TASK TO COMPLETE: Among the entries that follow, some lines contain the word "section". Show all of them.

MATERIAL TO PROCESS:
_ _ _
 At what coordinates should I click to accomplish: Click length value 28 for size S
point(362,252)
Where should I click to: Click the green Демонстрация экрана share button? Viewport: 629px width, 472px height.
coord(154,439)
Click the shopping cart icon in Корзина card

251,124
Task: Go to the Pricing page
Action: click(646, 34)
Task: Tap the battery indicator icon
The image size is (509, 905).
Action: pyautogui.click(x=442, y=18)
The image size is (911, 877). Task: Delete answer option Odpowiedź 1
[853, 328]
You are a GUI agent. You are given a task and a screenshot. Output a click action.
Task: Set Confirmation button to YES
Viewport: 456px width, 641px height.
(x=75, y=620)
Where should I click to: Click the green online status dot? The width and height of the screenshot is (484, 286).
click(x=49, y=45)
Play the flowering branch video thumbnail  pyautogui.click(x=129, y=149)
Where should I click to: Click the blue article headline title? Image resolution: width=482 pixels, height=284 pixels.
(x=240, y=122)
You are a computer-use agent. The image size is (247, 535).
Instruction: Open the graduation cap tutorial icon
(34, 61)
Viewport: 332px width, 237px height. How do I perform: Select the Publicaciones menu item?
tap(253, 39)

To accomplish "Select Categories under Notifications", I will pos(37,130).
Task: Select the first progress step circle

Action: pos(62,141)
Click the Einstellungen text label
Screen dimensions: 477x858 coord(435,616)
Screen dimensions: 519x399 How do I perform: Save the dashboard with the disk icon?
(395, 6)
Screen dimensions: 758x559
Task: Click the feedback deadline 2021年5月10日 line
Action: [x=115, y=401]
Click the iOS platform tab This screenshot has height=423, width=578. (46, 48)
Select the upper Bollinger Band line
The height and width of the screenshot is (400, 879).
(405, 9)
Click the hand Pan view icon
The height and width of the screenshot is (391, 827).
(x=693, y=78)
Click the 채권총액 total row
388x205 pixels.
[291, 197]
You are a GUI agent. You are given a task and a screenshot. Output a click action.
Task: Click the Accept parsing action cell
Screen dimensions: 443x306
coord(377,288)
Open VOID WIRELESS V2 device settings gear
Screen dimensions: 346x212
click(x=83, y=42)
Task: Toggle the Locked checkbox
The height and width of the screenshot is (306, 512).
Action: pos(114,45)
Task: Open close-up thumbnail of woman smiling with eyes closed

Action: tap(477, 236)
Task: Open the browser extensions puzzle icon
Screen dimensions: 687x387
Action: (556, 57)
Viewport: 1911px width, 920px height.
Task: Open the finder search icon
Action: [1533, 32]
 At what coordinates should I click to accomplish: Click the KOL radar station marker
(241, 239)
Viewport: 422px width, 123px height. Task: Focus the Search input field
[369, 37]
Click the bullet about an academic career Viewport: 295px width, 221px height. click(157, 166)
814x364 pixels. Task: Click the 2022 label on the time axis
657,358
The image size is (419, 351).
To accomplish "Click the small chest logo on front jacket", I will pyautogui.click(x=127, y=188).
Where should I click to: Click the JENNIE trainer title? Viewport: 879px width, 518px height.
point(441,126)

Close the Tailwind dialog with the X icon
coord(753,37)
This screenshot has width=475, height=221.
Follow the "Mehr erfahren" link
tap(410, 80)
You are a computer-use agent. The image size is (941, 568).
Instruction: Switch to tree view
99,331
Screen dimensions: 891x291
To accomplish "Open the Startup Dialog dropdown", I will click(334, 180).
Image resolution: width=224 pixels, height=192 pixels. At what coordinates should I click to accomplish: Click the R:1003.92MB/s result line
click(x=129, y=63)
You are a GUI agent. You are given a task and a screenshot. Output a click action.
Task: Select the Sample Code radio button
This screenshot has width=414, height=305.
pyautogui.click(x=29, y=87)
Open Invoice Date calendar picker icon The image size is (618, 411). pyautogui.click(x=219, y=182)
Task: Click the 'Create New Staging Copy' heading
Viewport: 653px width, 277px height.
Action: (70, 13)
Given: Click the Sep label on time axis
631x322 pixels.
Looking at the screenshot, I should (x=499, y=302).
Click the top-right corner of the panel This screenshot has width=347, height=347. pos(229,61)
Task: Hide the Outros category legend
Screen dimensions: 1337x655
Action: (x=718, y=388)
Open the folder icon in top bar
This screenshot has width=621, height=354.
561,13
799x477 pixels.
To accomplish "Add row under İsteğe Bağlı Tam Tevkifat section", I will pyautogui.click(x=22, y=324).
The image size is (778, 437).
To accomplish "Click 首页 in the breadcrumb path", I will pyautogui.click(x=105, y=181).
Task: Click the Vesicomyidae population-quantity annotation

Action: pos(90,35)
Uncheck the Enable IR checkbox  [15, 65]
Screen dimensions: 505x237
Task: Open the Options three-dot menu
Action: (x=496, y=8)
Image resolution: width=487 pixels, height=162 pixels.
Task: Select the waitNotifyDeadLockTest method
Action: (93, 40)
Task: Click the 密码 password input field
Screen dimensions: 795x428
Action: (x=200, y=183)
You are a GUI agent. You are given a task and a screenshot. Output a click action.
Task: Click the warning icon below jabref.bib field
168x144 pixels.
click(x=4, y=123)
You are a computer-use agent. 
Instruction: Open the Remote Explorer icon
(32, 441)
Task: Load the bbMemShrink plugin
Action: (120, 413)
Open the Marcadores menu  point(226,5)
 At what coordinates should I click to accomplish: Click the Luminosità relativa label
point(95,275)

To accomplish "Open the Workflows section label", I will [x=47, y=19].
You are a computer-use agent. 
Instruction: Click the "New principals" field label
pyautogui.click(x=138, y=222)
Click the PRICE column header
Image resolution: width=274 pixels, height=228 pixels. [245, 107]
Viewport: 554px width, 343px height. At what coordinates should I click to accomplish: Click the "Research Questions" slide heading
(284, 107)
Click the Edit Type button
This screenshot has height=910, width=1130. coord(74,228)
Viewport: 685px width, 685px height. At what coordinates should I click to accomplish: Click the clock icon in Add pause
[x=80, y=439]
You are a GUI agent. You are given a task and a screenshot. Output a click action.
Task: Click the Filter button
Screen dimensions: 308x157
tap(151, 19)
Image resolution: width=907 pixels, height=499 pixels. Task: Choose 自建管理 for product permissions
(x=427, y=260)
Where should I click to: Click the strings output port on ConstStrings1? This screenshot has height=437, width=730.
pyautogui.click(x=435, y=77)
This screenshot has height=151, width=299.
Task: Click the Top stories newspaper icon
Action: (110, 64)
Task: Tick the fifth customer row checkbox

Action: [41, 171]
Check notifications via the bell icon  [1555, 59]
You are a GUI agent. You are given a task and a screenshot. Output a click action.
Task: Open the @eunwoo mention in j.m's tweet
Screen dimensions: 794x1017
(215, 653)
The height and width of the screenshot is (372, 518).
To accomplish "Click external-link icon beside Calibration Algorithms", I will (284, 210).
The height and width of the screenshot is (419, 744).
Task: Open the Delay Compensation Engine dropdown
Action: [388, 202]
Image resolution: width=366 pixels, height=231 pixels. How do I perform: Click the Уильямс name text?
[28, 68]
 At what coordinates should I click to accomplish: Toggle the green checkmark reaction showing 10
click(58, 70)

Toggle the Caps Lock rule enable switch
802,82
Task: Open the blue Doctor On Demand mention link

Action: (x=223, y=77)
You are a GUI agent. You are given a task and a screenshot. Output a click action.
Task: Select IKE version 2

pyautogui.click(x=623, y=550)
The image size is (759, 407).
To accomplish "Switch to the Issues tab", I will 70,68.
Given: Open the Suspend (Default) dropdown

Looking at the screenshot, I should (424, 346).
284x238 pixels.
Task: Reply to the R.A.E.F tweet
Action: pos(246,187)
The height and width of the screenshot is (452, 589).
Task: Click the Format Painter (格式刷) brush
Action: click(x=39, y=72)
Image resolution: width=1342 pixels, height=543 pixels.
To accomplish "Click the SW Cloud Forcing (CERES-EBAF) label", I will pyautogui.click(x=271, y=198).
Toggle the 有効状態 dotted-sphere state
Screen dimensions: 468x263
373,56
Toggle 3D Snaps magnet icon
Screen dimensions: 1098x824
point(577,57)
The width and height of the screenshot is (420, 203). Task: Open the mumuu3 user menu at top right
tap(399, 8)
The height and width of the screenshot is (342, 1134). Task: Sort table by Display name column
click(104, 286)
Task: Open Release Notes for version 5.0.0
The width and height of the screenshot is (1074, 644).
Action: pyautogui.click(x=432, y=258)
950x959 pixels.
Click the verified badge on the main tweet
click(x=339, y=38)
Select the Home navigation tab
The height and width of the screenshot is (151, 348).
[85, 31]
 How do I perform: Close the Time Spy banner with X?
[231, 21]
_ _ _
SOLUTION:
To accomplish "Add row under İsteğe Bağlı Tam Tevkifat section", I will pyautogui.click(x=22, y=324).
To accomplish "Open the Workflows section label", I will [x=47, y=19].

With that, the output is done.